Tony Abbott Yang “Tak Berbobot”
Oleh: Khairil Miswar
Bireuen, 20 Februari 2015
Tony Abbot. Sumber: reneweconomy.com.au |
Myuran Sukumaran dan Andrew Chan yang tergabung dalam jaringan narkotika Bali Nine telah divonis mati oleh pemerintah Indonesia karena kedapatan menyelundupkan 8,2 kg heroin, sepuluh tahun lalu (u.msn.com). Atas vonis tersebut, pemerintah Australia melalui Menlu Julie Bishop meminta pemerintah Indonesia untuk mengampuni kedua warga negaranya tersebut (bbc.uk, 12/02/15).
Tidak hanya pemerintah Australia, dari dalam negeri juga muncul pernyataan serupa. Seorang anggota komisi III DPR asal Bali, I Putu Sudiartana juga meminta kepada pemerintah agar hukuman mati kepada dua warga Australia dipertimbangkan dengan matang. Sudiartana juga menegaskan jangan sampai Indonesia tidak memiliki nilai kemanusiaan ketika ada kepala negara yang meminta maaf atas kesalahan warga negaranya (news.okezone, 17/02/15)
Perbincangan terkait pro kontra hukuman mati terhadap dua warga Australia yang terlibat Bali Nine terus bergulir. Baru-baru ini, muncul pula pernyataan heboh dari PM Australia Tony Abbott yang mendesak Indonesia untuk membatalkan hukuman mati terhadap terpidana narkoba asal Australia tersebut. Abbot meminta pemerintah Indonesia untuk mengingat kontribusi besar Australia yang memberikan bantuan pada saat tsunami melanda Aceh pada 2004 lalu (kompas.com, 18/02/15).
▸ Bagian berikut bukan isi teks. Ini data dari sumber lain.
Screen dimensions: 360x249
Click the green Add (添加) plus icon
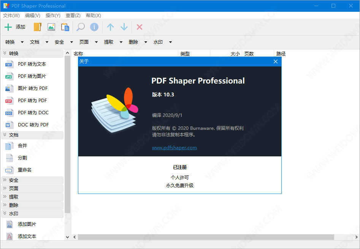tap(8, 27)
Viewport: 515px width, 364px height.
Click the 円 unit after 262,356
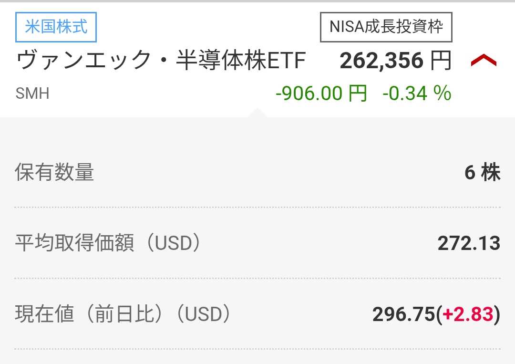click(441, 61)
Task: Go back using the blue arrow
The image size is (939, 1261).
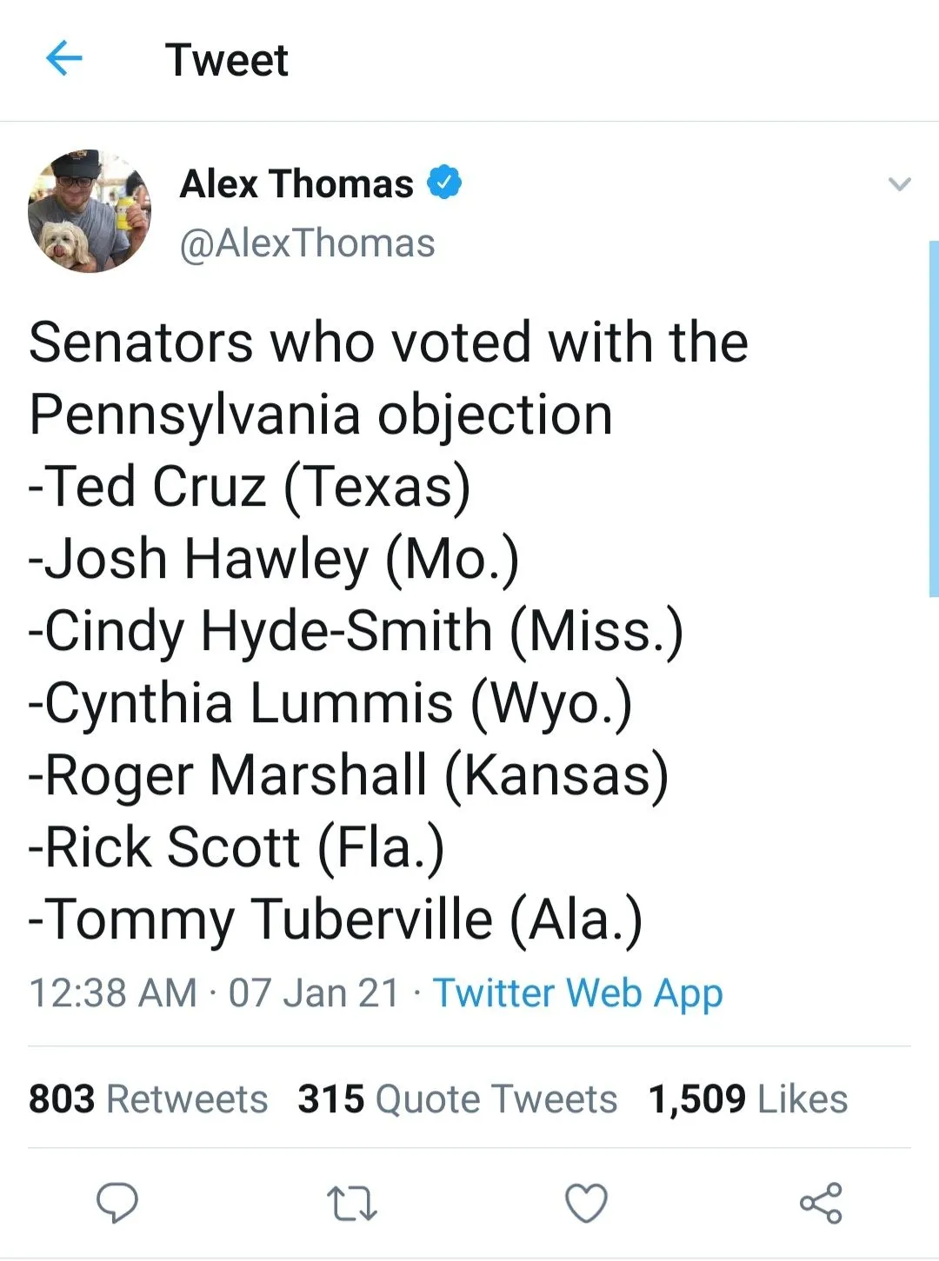Action: (x=63, y=59)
Pernyataan yang dikeluarkan Abbot tersebut telah memantik kemarahan sebagian pihak di Indonesia, khususnya di Aceh – sebagai penerima bantuan Australia. Diskusi terkait pernyataan Abbot tersebut terus berhembus via media sosial. Berbagai kecaman pun muncul. Bahkan seorang aktivis Aceh, Helmy N Hakim dalam akun facebooknya terlibat perdebatan serius dengan Damien Kingsbury, seorang akademisi asal Australia yang pernah menjadi penasehat Politik Gerakan Aceh Merdeka. Tidak hanya itu, juga tersebar informasi bahwa telah ada sebagian masyarakat Aceh yang melakukan pengumpulan koin untuk mengembalikan bantuan dari Australia tersebut.
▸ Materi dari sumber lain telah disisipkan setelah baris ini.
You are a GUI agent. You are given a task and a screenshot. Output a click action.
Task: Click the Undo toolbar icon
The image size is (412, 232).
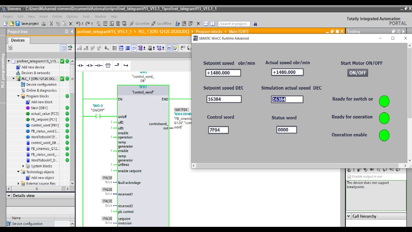tap(78, 24)
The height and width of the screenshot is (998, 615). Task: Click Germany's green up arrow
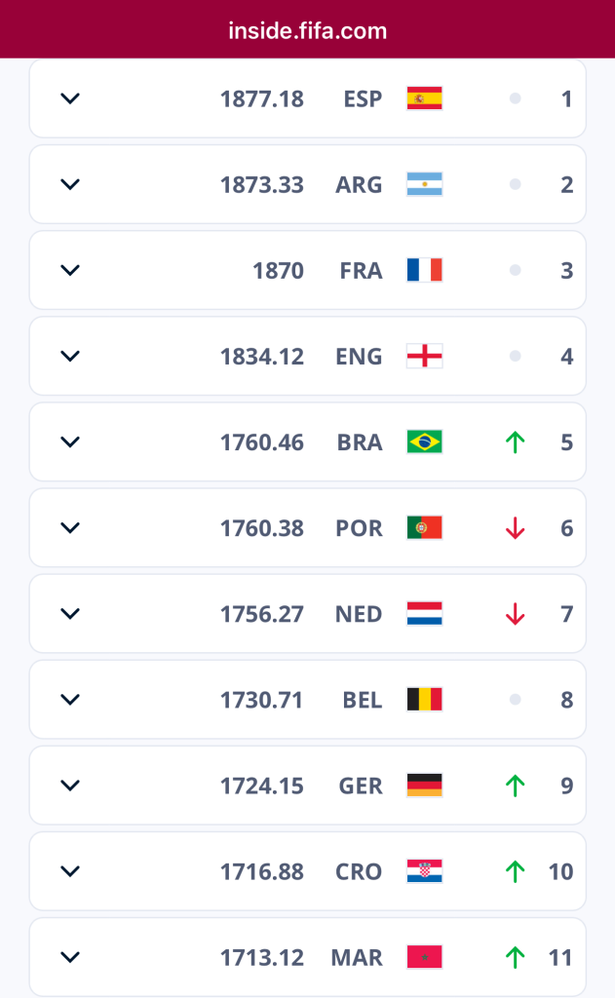coord(515,787)
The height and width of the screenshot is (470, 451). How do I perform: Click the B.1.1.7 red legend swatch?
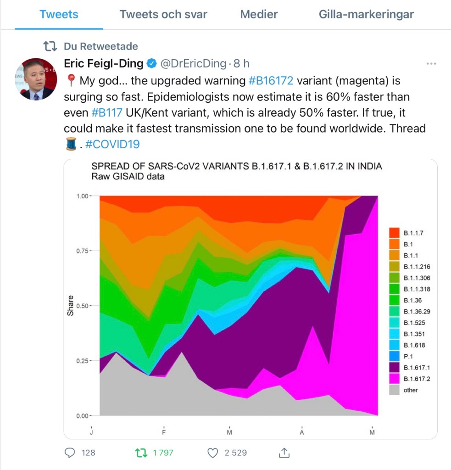pyautogui.click(x=394, y=233)
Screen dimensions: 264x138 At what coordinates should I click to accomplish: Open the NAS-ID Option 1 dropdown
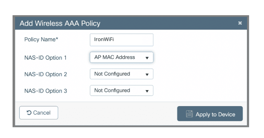(122, 57)
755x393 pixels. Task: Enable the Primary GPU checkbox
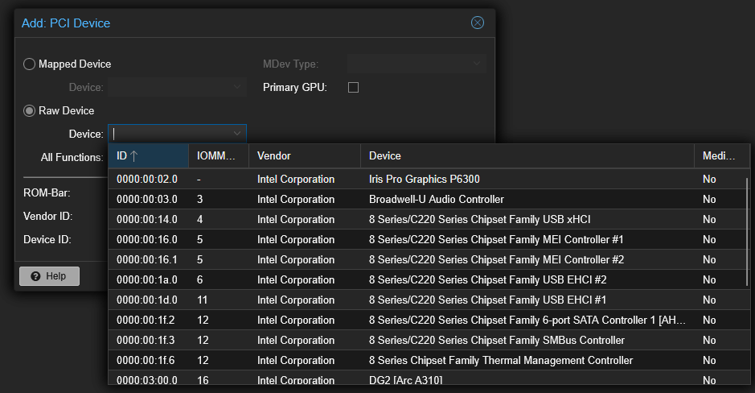(354, 87)
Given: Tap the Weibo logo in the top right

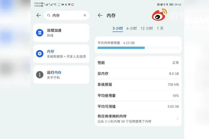Looking at the screenshot, I should click(x=159, y=14).
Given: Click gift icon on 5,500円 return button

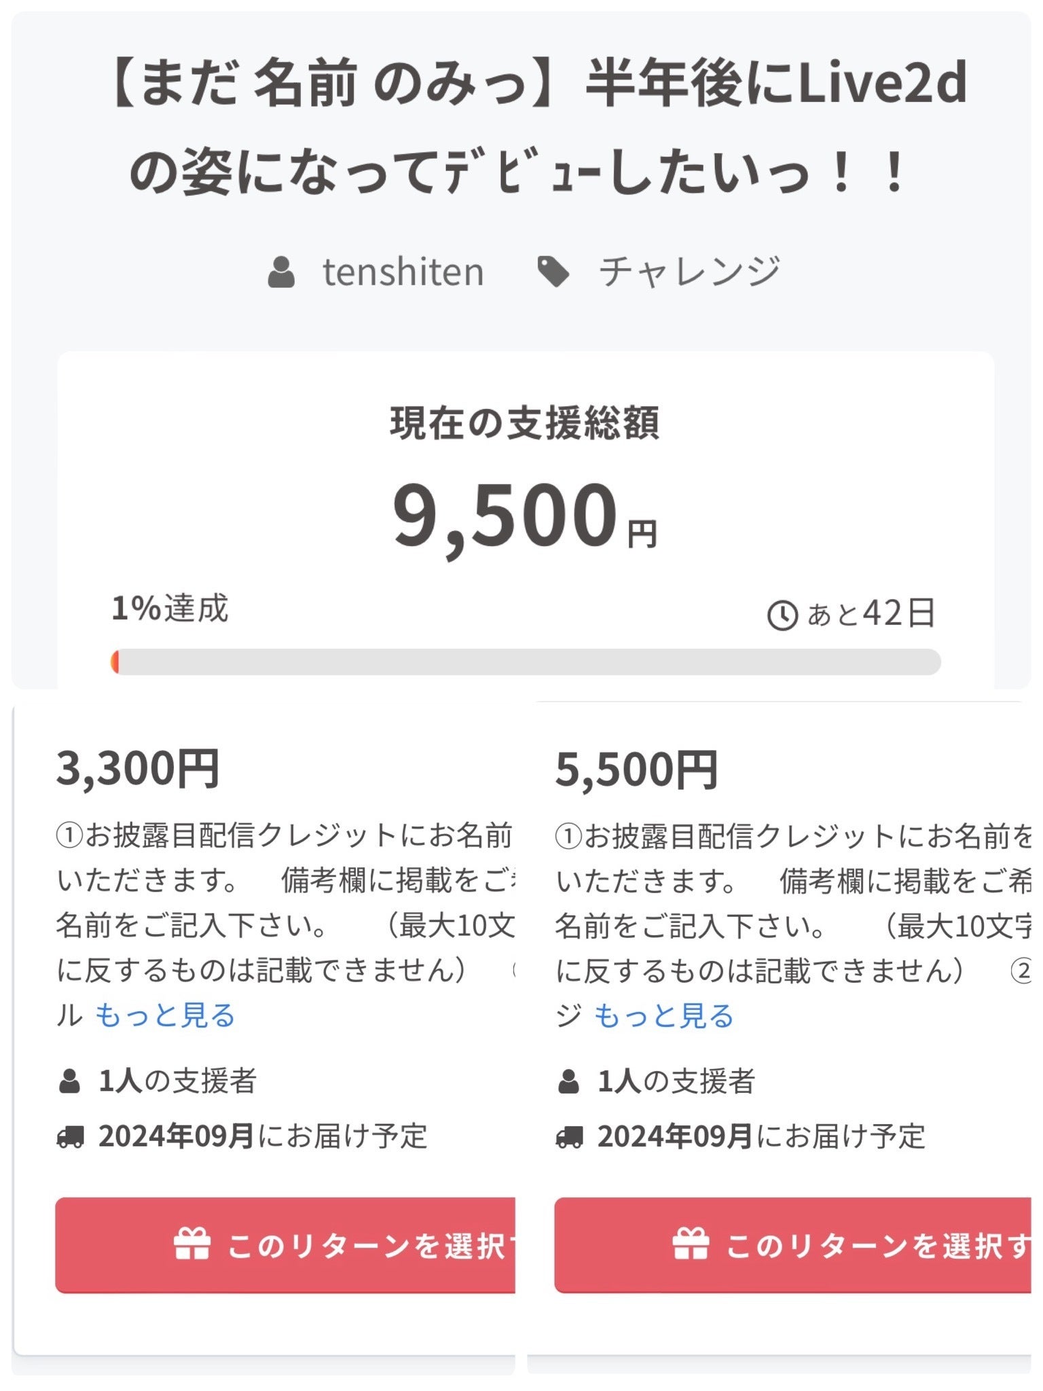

Tidak lama berselang, entah karena panik atau merasa keseleo lidah, Menteri Luar Negeri Australia Julie Bishop dikabarkan menelpon Wapres Jusuf Kalla untuk mengklarifikasi pernyataan Abbot. Menurut Bishop, Abbot tidak bermaksud mengungkit bantuan untuk korban tsunami Aceh. Tapi, pernyataan Abbot hanya ditujukan untuk menggambarkan eratnya relasi antara Australia dan Indonesia. Abbot meminta agar Indonesia mempertimbangkan rasa kemanusiaan, seperti rasa kemanusiaan yang pernah ditunjukkan oleh Australia pada saat bencana tsunami Aceh (m.liputan6.com, 19/02/15).
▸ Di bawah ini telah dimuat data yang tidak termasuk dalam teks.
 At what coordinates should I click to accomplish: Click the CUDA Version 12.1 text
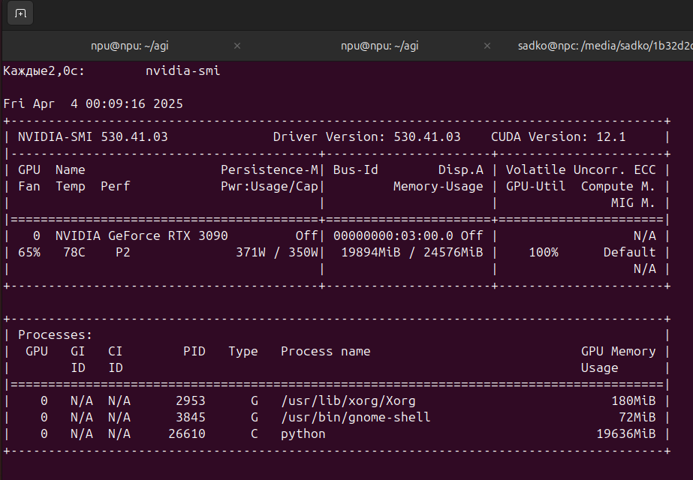click(x=559, y=137)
Informasi lainnya juga datang dari rmol.co (19/02/15), terkait adanya wacana dari Abbot untuk meminta ganti rugi bantuan yang telah diberikan Australia kepada Indonesia. Abbot berharap Indonesia membalas kebaikan Australia yang pernah membantu tsunami Aceh senilai 1 miliar dolar. Jika ditelisik, hubungan RI-Australia memang tidak terbilang romantis, di mana kedua negara pernah beberapa kali mengalami ketegangan. Di sisi lain, pernyataan Abbot yang menginginkan barter dua pelaku narkoba dengan bantuan tsunami, secara tidak langsung telah memperjelas siapa sebenarnya Australia.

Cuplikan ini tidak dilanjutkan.